Go to the line that contains "Decline (1040, 1045)" and extract it along with every line after it, exactly, through the end of the data below.

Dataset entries
== == ==
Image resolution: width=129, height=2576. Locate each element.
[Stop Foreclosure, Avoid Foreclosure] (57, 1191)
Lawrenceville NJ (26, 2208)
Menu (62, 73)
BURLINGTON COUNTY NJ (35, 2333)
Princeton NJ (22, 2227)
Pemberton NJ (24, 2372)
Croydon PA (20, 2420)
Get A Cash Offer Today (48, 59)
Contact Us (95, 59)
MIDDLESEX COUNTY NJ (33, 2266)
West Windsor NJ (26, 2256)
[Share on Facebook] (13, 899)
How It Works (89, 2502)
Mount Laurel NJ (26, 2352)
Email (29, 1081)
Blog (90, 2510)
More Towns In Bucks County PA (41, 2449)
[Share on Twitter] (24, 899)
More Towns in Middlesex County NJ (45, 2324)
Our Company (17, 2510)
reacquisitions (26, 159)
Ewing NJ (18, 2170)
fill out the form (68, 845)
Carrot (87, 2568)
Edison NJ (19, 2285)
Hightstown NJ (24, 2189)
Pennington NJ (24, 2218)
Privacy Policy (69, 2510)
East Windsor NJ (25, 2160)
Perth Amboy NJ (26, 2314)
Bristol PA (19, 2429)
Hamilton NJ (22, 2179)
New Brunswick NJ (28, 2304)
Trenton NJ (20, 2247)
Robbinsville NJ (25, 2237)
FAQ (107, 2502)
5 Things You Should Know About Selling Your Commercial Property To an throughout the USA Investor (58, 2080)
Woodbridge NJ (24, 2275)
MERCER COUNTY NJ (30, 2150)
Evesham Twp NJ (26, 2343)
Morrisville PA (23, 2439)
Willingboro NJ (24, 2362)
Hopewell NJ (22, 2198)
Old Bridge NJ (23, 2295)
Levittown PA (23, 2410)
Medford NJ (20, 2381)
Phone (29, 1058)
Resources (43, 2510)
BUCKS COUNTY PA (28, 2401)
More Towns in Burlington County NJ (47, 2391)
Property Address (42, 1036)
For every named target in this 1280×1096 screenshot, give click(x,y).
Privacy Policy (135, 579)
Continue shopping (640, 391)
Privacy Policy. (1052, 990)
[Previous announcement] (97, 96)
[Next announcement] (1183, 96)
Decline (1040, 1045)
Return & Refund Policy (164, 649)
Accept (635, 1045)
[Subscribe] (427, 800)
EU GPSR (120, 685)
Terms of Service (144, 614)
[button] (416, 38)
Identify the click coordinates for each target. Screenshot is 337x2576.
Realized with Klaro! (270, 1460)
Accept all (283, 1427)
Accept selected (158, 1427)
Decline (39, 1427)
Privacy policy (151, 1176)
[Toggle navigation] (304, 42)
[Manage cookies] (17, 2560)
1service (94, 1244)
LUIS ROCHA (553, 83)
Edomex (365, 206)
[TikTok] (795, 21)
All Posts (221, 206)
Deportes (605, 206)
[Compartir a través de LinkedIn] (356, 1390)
== == ==
ANSWER FOR THIS EXERCISE
Decline (1040, 1045)
Return & Refund Policy (164, 649)
Accept (635, 1045)
[Subscribe] (427, 800)
EU GPSR (120, 685)
Terms of Service (144, 614)
[button] (416, 38)
Identify the click coordinates for each target. Screenshot is 337x2576.
Realized with Klaro! (270, 1460)
Accept all (283, 1427)
Accept selected (158, 1427)
Decline (39, 1427)
Privacy policy (151, 1176)
[Toggle navigation] (304, 42)
[Manage cookies] (17, 2560)
1service (94, 1244)
LUIS ROCHA (553, 83)
Edomex (365, 206)
[TikTok] (795, 21)
All Posts (221, 206)
Deportes (605, 206)
[Compartir a través de LinkedIn] (356, 1390)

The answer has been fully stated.